Une mission délicate attend le souverain pontife. Le pape François va tenter de renouer du lien et redonner confiance aux Irlandais dans l’Eglise catholique, qui s’est retrouvée au cœur de plusieurs scandales retentissants au cours des dernières années. Principalement des affaires de pédophilie perpétrées par des prêtres. Il devrait donc rencontrer en toute discrétion des victimes de ces abus.

Premières accusations dans les années 80

Les premières accusations d'abus sexuels sont apparues dans les années 80 en Irlande. Pendant des décennies, les dirigeants de l’Eglise catholique auraient couvert des centaines de prêtres pédophiles.

Selon une des commissions d’enquête mises en place, les abus sexuels étaient endémiques dans les institutions pour garçons. Les autorités religieuses savaient, mais traitaient ces affaires en interne.

D'autres dossiers ont depuis fait surface: jeunes filles réduites en esclavage, adoptions illégales, fosses communes contenant des centaines de nouveau-nés, les scandales visant l'Eglise se succèdent.

Le souverain pontife devra donc marcher sur des œufs pendant sa visite, d’autant plus que les nouvelles affaires d'abus sexuels commis par des prêtres aux Etats-Unis, au Chili et en Australie, ont ravivé les blessures des Irlandais.

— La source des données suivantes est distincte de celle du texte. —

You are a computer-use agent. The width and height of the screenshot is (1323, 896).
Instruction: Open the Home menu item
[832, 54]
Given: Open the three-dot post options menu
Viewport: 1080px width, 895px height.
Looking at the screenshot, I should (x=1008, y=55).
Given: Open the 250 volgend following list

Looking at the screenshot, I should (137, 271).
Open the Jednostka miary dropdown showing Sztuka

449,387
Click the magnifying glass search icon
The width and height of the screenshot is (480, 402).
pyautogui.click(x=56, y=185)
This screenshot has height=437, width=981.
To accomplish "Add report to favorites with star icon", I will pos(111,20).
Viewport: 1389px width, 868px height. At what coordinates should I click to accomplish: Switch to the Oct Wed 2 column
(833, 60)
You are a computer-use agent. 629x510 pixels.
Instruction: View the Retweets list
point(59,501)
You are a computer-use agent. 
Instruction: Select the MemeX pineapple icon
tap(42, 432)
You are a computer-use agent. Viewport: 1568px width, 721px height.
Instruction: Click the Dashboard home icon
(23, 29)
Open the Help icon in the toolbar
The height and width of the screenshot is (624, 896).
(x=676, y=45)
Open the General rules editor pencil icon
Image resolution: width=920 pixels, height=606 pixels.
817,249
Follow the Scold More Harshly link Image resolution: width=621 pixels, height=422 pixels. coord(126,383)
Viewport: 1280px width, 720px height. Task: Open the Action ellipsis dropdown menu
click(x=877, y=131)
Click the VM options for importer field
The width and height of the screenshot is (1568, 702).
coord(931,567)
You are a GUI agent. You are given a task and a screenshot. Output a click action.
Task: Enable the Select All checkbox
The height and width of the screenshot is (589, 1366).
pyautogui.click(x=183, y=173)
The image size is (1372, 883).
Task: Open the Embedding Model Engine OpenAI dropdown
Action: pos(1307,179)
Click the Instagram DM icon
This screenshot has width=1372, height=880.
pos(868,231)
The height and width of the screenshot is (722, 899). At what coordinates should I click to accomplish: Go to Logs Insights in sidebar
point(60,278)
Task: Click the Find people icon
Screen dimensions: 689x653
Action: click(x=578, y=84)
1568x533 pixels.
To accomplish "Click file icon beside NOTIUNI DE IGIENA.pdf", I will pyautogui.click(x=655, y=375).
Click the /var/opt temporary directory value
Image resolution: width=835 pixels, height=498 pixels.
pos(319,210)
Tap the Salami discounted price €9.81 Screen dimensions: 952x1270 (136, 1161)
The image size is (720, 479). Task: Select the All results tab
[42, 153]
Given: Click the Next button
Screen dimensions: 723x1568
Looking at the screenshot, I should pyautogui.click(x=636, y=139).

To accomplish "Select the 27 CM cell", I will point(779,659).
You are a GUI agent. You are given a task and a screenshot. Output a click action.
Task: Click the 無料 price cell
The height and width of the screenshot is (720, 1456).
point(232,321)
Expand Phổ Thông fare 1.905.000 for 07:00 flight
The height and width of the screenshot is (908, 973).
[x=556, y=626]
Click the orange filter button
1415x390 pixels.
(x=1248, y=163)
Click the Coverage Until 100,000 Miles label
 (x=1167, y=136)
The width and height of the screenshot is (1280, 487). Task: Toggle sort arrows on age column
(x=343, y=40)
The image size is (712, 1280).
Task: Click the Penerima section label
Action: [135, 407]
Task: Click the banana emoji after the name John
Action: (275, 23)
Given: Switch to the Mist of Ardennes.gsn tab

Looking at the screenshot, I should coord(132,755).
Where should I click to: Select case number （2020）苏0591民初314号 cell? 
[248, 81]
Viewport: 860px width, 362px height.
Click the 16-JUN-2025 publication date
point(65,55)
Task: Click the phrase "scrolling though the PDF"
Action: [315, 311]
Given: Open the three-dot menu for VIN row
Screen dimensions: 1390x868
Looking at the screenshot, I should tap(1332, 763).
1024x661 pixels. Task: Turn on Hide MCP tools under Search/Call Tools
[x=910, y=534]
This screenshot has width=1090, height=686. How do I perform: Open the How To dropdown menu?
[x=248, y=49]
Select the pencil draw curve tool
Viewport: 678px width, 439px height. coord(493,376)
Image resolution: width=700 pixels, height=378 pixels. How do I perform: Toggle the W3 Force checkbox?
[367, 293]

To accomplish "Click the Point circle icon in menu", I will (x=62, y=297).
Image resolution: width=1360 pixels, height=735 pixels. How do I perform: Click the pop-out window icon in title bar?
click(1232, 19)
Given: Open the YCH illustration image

"Il faut que le pape dise la vérité"

Colm O’Gorman est directeur exécutif d'Amnesty International Irlande et lui-même victime d'abus par un prêtre. Il n'est pas satisfait par les démarches du pape pour lutter contre la pédophilie dans l'Eglise, et l'appelle à prendre ses responsabilités.

"Il faut que le pape dise la vérité. Qu’il admette et reconnaisse le fait que l’Eglise catholique romaine a couvert les crimes de prêtres à un niveau global et sous l’autorité du Vatican. Qu’elle a laissé des enfants, des femmes et des adultes vulnérables entre les griffes de prêtres prédateurs en sachant qu’ils encouraient un danger. Ce n’est pas suffisant que le pape nous dise qu’ils vont enfin changer la culture, ou la loi, ou les pratiques au sein de l’église. Il faut plutôt que l’église prouve qu’elle est capable d’assumer ses responsabilités".

"La tolérance zéro a été édictée par Benoit XVI donc ça commence déjà à dater de plusieurs années"

Patrice de Plunkett est journaliste et auteur du livre, Cathos, ne devenons pas une secte, aux éditions Salvator. Il estime que le pape François est limité dans sa capacité d'action, alors que les règles pour mieux profiler les futurs prêtres existent.

"Le pape est un peu encerclé au Vatican par les plus conservateurs des bureaux de la Curie romaine qui n’aiment rien de ce que fait ce Pape. Il n’a pas les courroies de transmission qui lui permettraient d’accomplir dans l’Eglise la révolution qu’il souhaite accomplir. Beaucoup de choses ont été faites contre la pédophilie, des décisions ont été prises mais elles ne sont pas encore assez appliquées. La tolérance zéro a été édictée par Benoit XVI donc ça commence déjà à dater de plusieurs années".